Hi all!

I'm doing an attempt at performing a phylogenetic analysis by previously sketching my samples. I'm sure I'm doing something (many things) wrong because I get some odd results. My approach is as follows

1) I concatenate my forward and reverse read by doing: for i in A B C D do cat "${i}"_R1.fastq.gz "${i}"_R2.fastq.gz > "${i}"_cat.fastq.gz done 2) Then I sketch every concatenated pair of reads: for i in A B C D do mash sketch -m 2 "${i}"_cat.fastq.gz done

3) I finally calculate the distances by using: mash dist *_cat.fastq.gz,msh

Here is my first doubt since my output looks like this:

A B 0.0593303 0 168/1000

A C 0.0621044 0 157/1000

A D 0.0677629 0 137/1000

I see no comparison between A/A (which is pretty obvious, I know) but I also don't see a comparison between B/C and C/D

4) I intended to use this matrix to generate a dendrogram.
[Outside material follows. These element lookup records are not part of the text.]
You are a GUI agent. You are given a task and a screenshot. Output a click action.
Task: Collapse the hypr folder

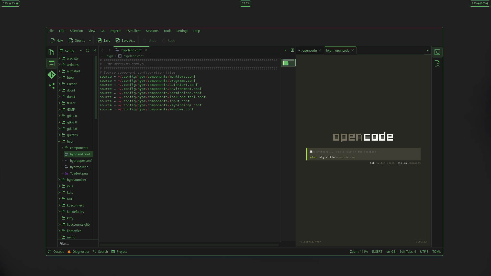pos(59,141)
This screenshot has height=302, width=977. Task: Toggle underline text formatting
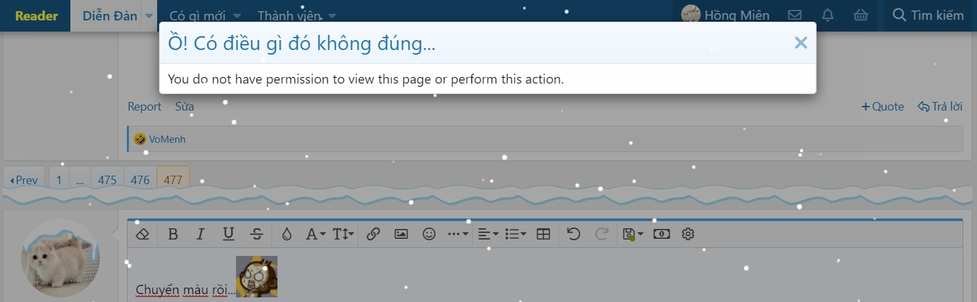(228, 234)
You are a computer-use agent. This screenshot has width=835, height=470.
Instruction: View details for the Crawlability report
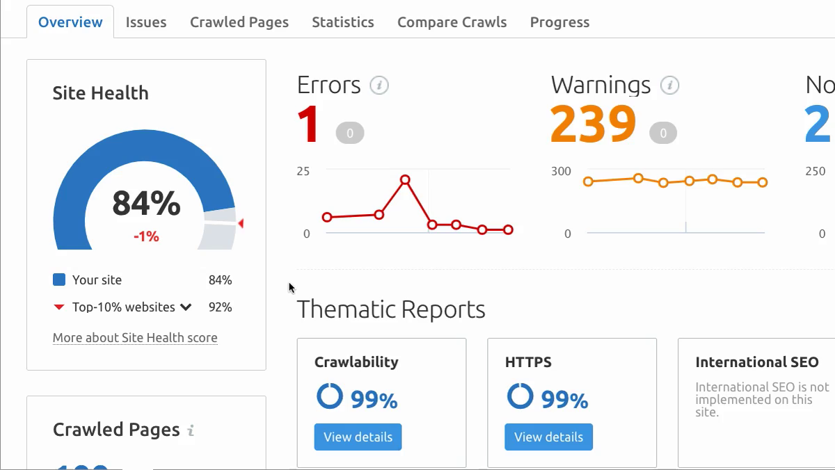point(357,437)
Will running hclust in R do the trick?

Thanks a lot!

EDIT: I figured out how to get what I was looking for in step 3. So basically I kept step 1 and 2 and then used: mash paste merged_sketches *_cat.fastq.gz.msh

My following step was to infer the distances using the merged sketches as the query and reference:

mash dist -t merged_sketches.msh merged_sketches.msh > distances.txt

I'm still struggling to find the correct way to generate a dendrogram. Do you have any suggestions?